◆ What the task requires:
Exactly the lines below, starting with the one containing "Instruction: Expand the" and going on through the one containing "You are a GUI", must be reproduced, both ends included, and no pictures with them.

◆ Available data:
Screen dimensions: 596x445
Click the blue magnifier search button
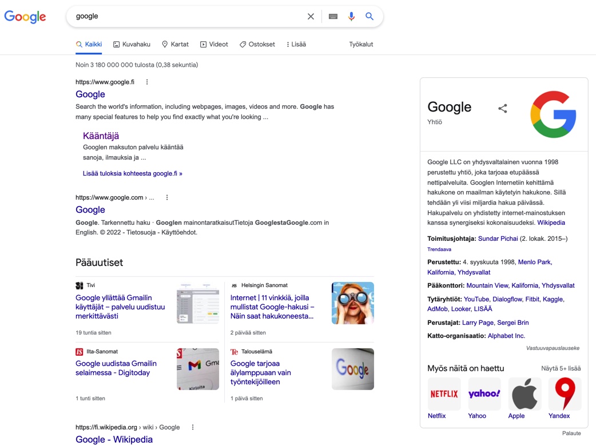369,17
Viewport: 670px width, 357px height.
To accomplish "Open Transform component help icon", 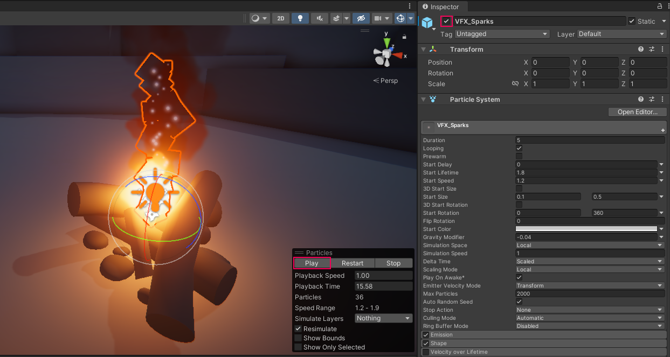I will pos(641,49).
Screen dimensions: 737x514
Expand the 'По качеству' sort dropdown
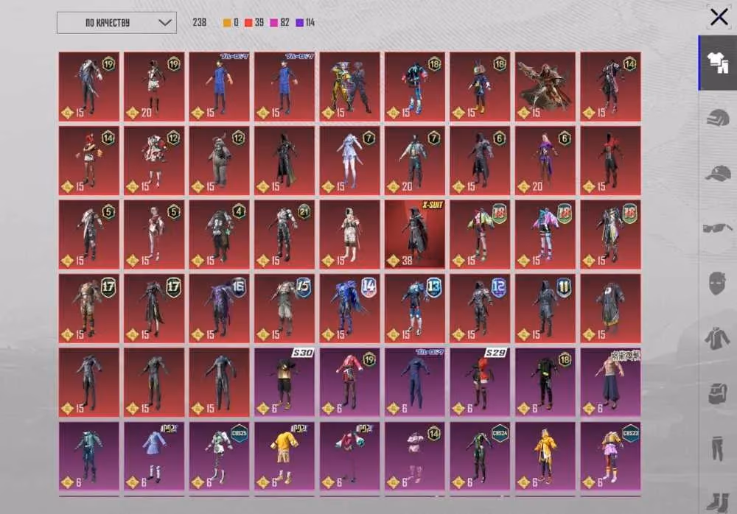pos(116,23)
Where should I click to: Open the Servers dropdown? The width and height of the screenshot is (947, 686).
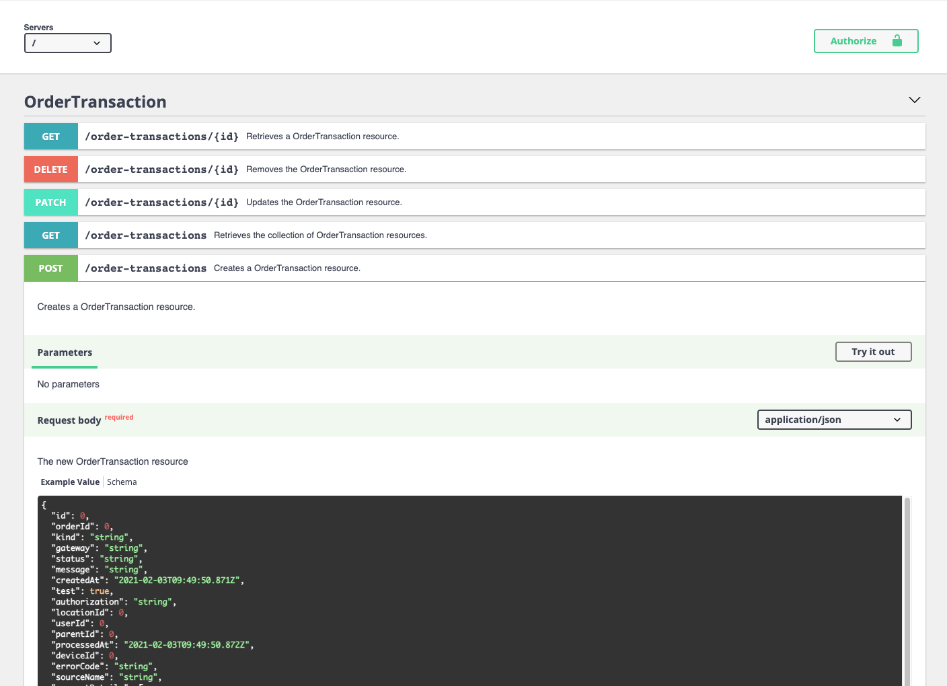coord(67,42)
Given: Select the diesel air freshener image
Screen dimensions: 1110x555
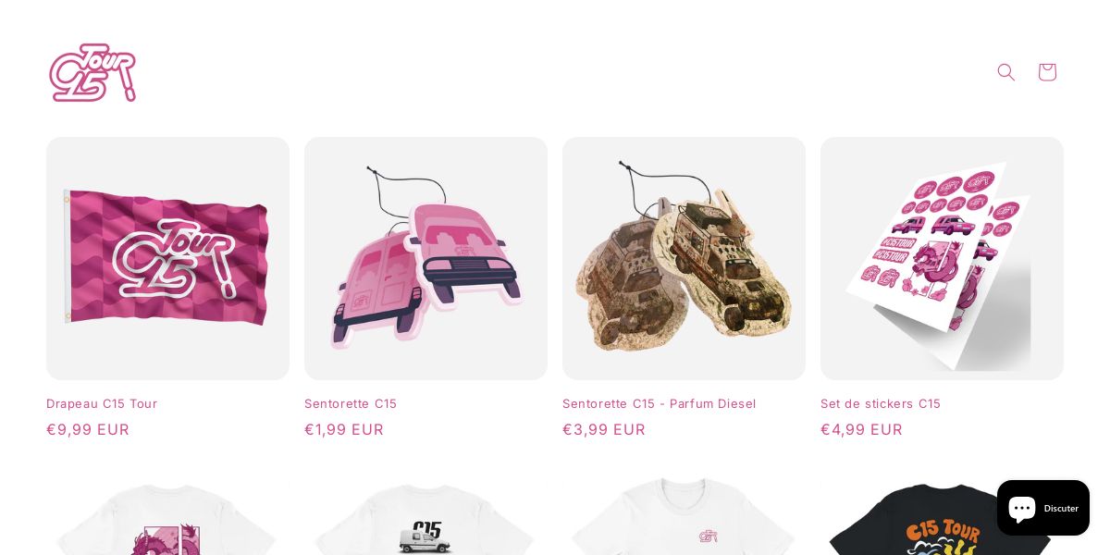Looking at the screenshot, I should 684,258.
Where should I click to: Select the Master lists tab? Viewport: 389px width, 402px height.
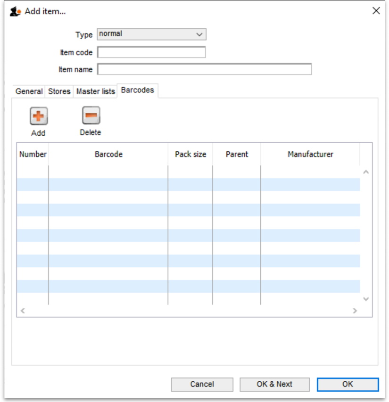95,91
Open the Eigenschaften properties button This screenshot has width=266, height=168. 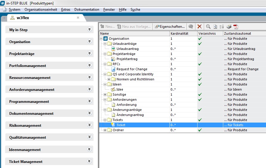point(169,27)
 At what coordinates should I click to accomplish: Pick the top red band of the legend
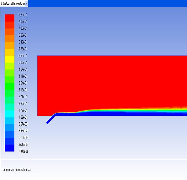9,18
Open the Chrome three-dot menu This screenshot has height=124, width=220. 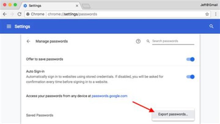(x=215, y=14)
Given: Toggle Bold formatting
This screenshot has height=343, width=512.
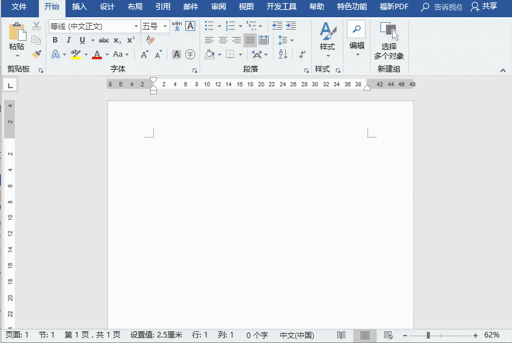Looking at the screenshot, I should click(55, 40).
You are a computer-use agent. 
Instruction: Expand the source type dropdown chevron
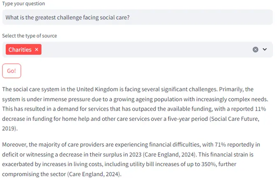[265, 50]
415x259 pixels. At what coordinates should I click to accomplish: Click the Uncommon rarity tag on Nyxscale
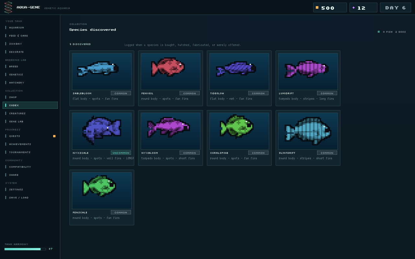(121, 153)
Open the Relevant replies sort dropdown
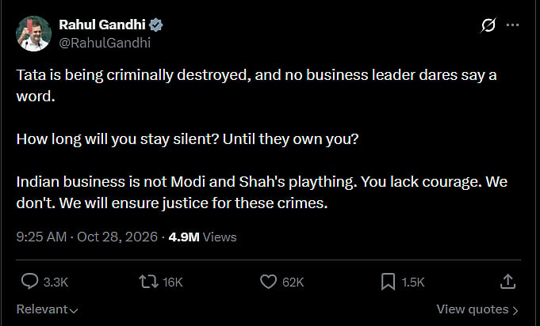This screenshot has width=540, height=326. coord(48,309)
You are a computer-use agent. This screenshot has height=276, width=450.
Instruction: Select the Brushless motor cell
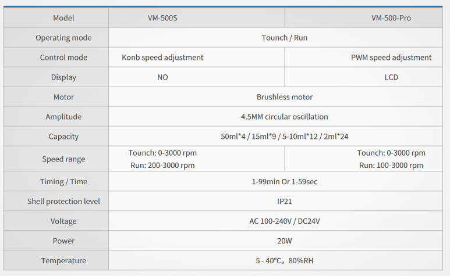tap(285, 97)
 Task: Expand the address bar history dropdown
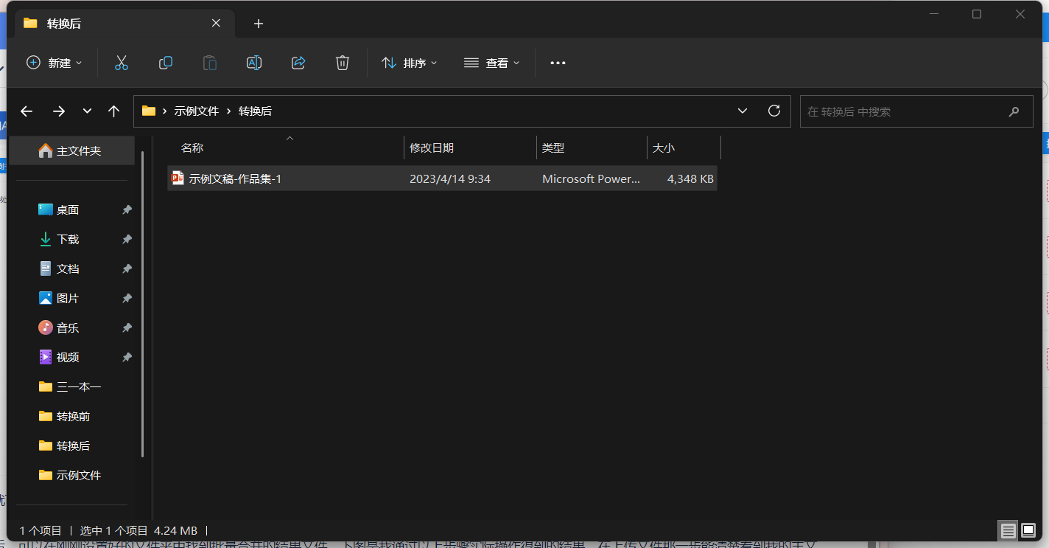click(x=742, y=111)
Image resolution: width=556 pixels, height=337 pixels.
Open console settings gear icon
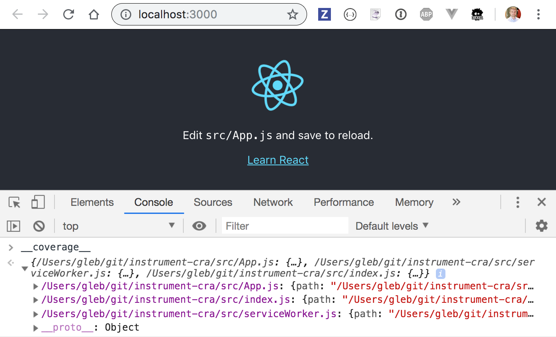click(541, 226)
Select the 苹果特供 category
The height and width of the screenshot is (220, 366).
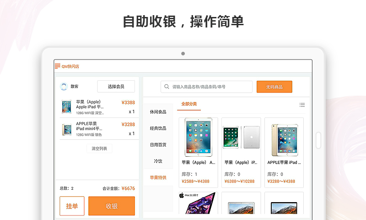(x=158, y=178)
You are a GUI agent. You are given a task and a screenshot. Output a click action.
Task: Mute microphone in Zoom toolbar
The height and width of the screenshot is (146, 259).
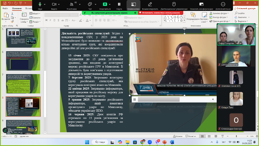pos(40,4)
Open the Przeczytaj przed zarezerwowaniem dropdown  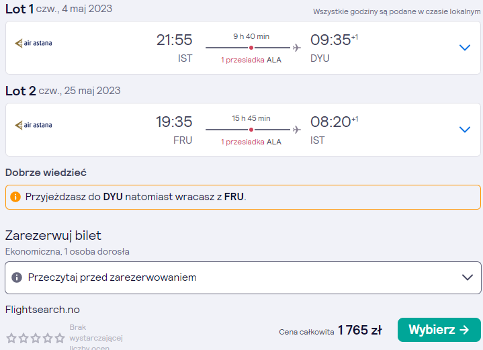(x=243, y=277)

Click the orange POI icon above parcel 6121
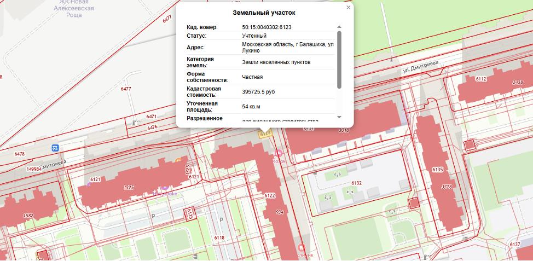pos(178,161)
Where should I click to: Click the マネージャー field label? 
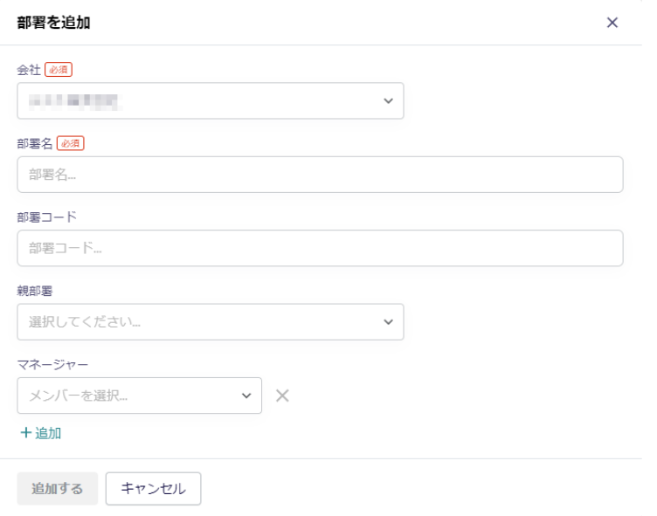point(52,364)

◆ Response:
Instruction: Expand the source type dropdown chevron
[265, 50]
415x259 pixels. At what coordinates should I click to accomplish: Click the Uncommon rarity tag on Nyxscale
(121, 153)
Open the Relevant replies sort dropdown
This screenshot has width=540, height=326. coord(48,309)
You are a computer-use agent. This screenshot has height=276, width=450.
Instruction: Select the Brushless motor cell
tap(285, 97)
 Task: Expand the address bar history dropdown
click(x=742, y=111)
Image resolution: width=556 pixels, height=337 pixels.
Open console settings gear icon
click(541, 226)
Select the 苹果特供 category
The height and width of the screenshot is (220, 366).
(x=158, y=178)
You are a GUI agent. You are given a task and a screenshot. Output a click action.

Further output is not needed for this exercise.